Fracture: This can occur in rare cases when the stem impacts into the femur. If this occurs a wire will be put round the femur.

Failure requiring revision surgery: Recurrent dislocation, fracture or wear of the implants over time can necessitate revision surgery.

What happens after my hip revision surgery?

Exercise and mobility are an extremely important part of rehabilitation and require full patient participation for optimal recovery and outcome. You will commence physiotherapy with the aid of a walker if necessary, progressing onto crutches – crutches should be used for up to 6 weeks post-op.

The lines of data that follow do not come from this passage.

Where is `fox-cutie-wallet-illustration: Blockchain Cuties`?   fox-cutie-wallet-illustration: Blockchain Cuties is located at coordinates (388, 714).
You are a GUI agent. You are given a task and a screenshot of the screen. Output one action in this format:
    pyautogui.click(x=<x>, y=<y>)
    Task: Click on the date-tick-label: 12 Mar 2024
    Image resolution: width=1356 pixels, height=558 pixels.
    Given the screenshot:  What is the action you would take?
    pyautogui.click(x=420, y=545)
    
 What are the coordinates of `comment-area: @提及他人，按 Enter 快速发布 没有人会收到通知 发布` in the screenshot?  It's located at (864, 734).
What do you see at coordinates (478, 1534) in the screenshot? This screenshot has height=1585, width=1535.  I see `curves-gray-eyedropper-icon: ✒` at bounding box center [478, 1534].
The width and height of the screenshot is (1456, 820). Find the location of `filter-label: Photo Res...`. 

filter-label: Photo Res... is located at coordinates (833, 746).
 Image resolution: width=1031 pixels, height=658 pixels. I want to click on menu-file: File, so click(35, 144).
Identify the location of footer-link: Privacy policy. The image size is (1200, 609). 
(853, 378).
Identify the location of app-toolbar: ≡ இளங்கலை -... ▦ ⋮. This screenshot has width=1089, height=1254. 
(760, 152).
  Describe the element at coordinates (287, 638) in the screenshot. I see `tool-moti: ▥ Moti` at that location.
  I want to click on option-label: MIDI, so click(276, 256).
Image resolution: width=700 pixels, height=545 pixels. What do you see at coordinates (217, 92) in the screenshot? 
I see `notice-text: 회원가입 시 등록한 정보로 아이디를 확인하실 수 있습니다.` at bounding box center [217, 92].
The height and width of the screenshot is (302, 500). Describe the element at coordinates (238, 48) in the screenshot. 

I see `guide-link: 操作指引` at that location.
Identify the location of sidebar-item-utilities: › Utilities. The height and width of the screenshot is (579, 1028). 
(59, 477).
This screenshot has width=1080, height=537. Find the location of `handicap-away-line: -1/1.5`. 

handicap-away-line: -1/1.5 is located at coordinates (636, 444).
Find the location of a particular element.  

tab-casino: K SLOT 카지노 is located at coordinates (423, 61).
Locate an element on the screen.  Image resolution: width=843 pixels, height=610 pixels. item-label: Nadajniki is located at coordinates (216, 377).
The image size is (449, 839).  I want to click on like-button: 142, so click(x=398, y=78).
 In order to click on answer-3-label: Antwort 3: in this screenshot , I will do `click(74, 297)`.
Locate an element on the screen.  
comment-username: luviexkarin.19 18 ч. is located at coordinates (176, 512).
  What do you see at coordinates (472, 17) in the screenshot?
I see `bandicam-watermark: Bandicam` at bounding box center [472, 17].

An inpatient physiotherapist will see you each day during your stay at the hospital, teaching you to climb stairs safely and giving advice on mobilizing and hip ‘at risk’ positions.

24 hours following surgery a routine check X-ray and blood test will be performed.

Routine post-operative review with Mr Hoad-Reddick will be carried out at six weeks, three months, one year, three years and five years.

When can I go home?

Revision surgery involves a complex procedure of varying severity. The length of hospital stay following surgery depends on the complexity of surgery and the individual. The nursing staff will advise on wound care and dressings. Mr Hoad-Reddick uses glue and a buried stitch; as such there are no stitches to be removed. For further information please download our wound care booklet. After being discharged you will be sent a clinic appointment by post. This will be with Mr Hoad-Reddick six weeks following surgery and a physiotherapy review the same day if possible.

You can return to driving once safely off crutches and mobilising without a limp; this is usually at six weeks postoperatively.